“You’re an idiot,” she whispered, her voice thick. “You don’t even want to know all the ways I’m going to make you pay for making me worry.”
“I can’t wait,” Sergi chuckled, rubbing slow circles against her back as she released her legs around his waist and slid down to the ground.
Mei stayed pressed against his body, too overwhelmed by her emotions to face him yet.
“I love you, Sergi,” she softly confessed, finally looking up at him. “You… you are my family.”
She clenched her eyes shut. His arms curled around her, holding her like the brother he had always been.
“I love you too, pandochka. You scared me as well,” he grudgingly admitted in a voice that wasn’t quite steady.
“Hi, Mei. I’m La’Rue,” the woman next to Sergi greeted.
Mei pulled back and gave the woman who was about her age a wavering smile before she raised an eyebrow at Sergi. “Are you robbing the cradle now, old man?”
Sergi released a long groan and ran his hand over his face. “Old man? I’m not that old!” he grumbled while Ash and Julia snorted out a laugh.
Mei winked at La’Rue and looked up at Sergi before glancing at Ash and Julia. A sigh of contentment flowed through her. All they were missing was Josh, and he wasn’t far—in terms of space travel.
They had already done the impossible once. And no matter how many threats Zoak or the Legion hurled at them, they would do it again. Together.
We’ve become living legends! she mused, looking back up when Sergi laughed at something Ash said.
The dim glow of the room’s ambient lighting bathed the cabin in warm, muted golds. The air was thick with the lingering warmth of their bodies, the scent of skin and sweat, of shared whispers and tangled limbs. Dorane lay on his back, one arm curled around Mei, the other draped lazily over his stomach. His mind, however, was far from at rest.
Mei’s fingers trailed absently across his skin, tracing lazy patterns along his abdomen. He loved the way she touched him—not just with heat, but with purpose. As if every brush of her fingertips was a reassurance, a quiet claim. A part of him wanted to lose himself in that feeling, to let go of everything but this moment.
But the night weighed heavy on him.
He was still processing what Mei had told him earlier. Her encounter with Zoak. And the fury that had stoked within. At the risk she had taken. The danger she had walked into. His gut reaction had been to demand why she had done it, but he had swallowed the words. Mei was no reckless fool. She was calculating, tactical. She had baited Zoak for a reason.
That knowledge didn’t lessen the fire in his veins.
Or the jealousy that had crept up like a slow, insidious burn when he saw her reunite with Sergi.
Dorane exhaled sharply, his mind flashing back to earlier, when he had stepped out of the ship and into the cool night air of Kryla, needing space, needing to breathe.
Earlier:
* * *
The night air had cooled from the oppressive heat of the day.
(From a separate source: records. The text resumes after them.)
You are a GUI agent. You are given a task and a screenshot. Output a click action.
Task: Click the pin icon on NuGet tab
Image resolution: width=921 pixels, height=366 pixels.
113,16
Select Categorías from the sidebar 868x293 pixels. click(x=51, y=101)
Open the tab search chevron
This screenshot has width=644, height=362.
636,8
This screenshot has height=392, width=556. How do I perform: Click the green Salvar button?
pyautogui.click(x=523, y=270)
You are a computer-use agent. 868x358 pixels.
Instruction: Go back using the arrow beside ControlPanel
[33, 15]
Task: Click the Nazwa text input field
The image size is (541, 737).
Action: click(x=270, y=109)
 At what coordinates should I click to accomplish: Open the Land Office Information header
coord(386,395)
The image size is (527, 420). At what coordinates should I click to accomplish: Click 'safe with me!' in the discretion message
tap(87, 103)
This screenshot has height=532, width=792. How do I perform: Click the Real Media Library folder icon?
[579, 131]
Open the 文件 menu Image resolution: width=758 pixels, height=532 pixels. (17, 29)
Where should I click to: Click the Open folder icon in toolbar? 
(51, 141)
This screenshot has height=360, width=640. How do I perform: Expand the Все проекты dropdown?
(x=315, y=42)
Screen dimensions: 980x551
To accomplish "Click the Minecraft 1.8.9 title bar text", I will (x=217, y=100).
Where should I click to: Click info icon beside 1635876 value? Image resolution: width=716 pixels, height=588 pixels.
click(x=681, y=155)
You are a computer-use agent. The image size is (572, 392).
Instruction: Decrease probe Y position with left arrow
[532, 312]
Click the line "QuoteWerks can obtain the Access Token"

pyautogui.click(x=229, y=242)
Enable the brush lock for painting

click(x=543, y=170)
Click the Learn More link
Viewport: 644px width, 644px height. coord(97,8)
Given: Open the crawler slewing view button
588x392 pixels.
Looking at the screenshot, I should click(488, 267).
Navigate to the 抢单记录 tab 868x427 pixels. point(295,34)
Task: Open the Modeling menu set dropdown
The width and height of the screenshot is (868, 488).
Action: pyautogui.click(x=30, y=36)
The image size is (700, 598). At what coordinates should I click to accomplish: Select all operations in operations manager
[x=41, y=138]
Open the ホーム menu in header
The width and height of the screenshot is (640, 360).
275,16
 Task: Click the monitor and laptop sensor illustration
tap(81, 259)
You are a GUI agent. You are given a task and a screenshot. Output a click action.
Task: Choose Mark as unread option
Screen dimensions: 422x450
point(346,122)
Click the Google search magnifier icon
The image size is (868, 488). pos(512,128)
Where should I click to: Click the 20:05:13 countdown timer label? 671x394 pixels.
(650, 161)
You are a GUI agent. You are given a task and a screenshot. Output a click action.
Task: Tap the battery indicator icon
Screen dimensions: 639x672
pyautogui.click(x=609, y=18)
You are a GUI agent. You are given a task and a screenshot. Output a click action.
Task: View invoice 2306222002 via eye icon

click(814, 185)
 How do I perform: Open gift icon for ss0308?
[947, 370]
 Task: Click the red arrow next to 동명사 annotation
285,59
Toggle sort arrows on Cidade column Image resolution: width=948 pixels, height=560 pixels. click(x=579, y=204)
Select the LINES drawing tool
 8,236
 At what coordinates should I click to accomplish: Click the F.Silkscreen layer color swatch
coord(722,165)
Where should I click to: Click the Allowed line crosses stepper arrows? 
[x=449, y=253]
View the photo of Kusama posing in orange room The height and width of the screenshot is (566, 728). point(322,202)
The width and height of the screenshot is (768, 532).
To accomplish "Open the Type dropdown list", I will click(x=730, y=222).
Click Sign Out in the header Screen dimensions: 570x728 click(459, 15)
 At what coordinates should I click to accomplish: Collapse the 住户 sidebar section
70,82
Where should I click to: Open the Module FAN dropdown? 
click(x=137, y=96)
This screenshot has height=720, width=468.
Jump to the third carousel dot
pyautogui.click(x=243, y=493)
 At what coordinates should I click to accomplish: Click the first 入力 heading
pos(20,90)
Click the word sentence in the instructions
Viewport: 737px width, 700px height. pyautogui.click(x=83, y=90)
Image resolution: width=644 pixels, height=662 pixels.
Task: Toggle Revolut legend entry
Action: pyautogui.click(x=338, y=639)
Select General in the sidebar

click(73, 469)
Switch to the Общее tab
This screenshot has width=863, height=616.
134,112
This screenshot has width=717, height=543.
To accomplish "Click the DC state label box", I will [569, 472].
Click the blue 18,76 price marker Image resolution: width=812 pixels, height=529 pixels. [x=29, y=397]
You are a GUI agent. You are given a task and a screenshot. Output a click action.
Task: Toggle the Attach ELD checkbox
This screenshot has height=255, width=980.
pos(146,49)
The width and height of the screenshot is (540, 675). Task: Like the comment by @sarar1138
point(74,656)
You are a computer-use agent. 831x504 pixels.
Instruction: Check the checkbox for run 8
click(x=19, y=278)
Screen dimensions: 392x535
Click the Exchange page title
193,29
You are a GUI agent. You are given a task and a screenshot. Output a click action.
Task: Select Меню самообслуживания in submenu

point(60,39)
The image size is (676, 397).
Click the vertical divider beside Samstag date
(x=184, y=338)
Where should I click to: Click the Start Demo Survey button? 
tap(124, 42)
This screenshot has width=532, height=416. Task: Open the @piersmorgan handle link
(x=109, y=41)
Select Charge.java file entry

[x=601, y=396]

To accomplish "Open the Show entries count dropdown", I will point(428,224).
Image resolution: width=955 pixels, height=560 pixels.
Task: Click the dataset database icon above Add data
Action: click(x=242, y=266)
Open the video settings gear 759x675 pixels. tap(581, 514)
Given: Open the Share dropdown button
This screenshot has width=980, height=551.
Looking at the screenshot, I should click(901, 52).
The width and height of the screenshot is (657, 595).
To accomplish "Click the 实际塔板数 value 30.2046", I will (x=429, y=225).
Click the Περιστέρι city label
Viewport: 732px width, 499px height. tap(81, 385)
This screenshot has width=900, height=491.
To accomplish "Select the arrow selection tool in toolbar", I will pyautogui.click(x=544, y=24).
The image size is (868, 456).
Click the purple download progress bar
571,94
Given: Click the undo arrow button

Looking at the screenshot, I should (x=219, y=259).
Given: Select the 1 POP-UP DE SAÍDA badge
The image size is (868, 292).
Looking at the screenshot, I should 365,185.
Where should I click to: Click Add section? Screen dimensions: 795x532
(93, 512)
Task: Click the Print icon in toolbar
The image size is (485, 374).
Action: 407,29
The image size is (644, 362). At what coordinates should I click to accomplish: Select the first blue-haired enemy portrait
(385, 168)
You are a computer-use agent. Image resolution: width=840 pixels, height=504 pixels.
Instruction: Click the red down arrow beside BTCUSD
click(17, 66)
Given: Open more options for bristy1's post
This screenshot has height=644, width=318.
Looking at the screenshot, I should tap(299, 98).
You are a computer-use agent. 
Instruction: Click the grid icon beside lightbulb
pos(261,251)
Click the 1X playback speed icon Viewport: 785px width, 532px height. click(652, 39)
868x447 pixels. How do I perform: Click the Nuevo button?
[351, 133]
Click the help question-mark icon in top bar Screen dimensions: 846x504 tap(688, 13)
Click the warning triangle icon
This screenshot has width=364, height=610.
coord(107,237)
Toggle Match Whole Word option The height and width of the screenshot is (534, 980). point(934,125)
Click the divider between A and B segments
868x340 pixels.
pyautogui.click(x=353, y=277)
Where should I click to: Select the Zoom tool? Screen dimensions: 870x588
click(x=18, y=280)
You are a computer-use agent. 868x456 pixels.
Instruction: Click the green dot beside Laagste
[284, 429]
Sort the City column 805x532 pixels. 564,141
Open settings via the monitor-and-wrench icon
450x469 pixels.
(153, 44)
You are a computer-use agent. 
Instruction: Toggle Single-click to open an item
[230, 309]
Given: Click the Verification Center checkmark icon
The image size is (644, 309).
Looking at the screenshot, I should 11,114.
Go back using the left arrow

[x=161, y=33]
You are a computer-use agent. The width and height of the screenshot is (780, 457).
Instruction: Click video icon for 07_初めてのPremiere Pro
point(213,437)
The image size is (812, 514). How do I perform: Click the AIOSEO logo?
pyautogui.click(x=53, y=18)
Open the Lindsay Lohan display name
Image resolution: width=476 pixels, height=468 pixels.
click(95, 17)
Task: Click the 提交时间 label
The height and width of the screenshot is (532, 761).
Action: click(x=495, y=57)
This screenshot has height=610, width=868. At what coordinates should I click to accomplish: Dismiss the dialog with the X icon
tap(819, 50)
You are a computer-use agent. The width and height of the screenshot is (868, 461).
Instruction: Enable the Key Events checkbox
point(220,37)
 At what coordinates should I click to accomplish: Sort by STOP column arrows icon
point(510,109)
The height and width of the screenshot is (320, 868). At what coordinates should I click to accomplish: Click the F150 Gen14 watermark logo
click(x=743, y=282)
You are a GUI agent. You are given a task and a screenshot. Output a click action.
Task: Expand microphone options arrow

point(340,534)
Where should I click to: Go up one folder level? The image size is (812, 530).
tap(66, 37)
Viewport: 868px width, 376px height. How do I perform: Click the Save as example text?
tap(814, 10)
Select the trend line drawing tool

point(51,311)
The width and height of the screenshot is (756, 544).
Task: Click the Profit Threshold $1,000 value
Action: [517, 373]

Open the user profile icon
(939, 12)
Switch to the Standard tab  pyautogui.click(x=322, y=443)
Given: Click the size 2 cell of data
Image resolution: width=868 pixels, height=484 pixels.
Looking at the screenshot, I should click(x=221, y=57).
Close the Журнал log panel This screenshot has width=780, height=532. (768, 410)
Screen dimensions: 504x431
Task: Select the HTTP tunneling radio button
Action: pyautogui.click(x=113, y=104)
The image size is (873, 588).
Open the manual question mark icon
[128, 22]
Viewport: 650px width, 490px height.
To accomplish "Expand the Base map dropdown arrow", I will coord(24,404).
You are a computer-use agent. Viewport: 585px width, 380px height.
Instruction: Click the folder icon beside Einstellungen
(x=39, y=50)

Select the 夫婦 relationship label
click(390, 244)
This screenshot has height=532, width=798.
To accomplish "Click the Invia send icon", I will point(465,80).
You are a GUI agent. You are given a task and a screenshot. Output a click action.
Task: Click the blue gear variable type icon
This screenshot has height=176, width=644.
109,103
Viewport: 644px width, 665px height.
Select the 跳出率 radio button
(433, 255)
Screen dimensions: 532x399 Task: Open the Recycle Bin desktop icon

The faint scent of dust and distant spice from the market beyond the walls carried on the breeze. The hum of the settlement was softer now, the workers fewer, their murmurs drifting into the desert winds.
Yet, beneath the ordinary sounds of Kryla, Dorane felt something else. A pressure. A presence. Zoak was watching. Somewhere, in the dark, unseen. Waiting.
Dorane clenched his fists. It wasn’t just Zoak that made his stomach tighten—it was the way Mei had melted into another man’s arms, her body unquestioningly at home in Sergi’s embrace. He breathed deeply, trying to understand the conflicting emotions coursing through him as he stood at the top of the loading bay ramp, arms crossed, staring out over the sealed entrance to the landing pad.
He was still angry.
He was still jealous.
And he hated himself for both.
He couldn’t forget the way Mei’s face lit up at the sight of Sergi. The way she launched herself into the other man’s arms without hesitation. The way she clung to the stranger with blue eyes, her relief so raw, so unguarded, that it sent something dark curling through Dorane’s chest.
It was jealousy, yes. But more than that—it was the unfamiliar, suffocating fear that he was too late. His jaw ached from clenching it too hard. His fingers curled into fists at his sides before he forced them to relax. A slow breath. In. Out. But it didn’t stop the tightness in his chest. The fear that whatever bond they had formed wasn’t strong enough to compete with what she had lost.
“I love her.” The words had felt so easy to say in the quiet of their cabin. But now, in the open air, surrounded by everyone else who already had a place in her heart, he wondered if they were enough.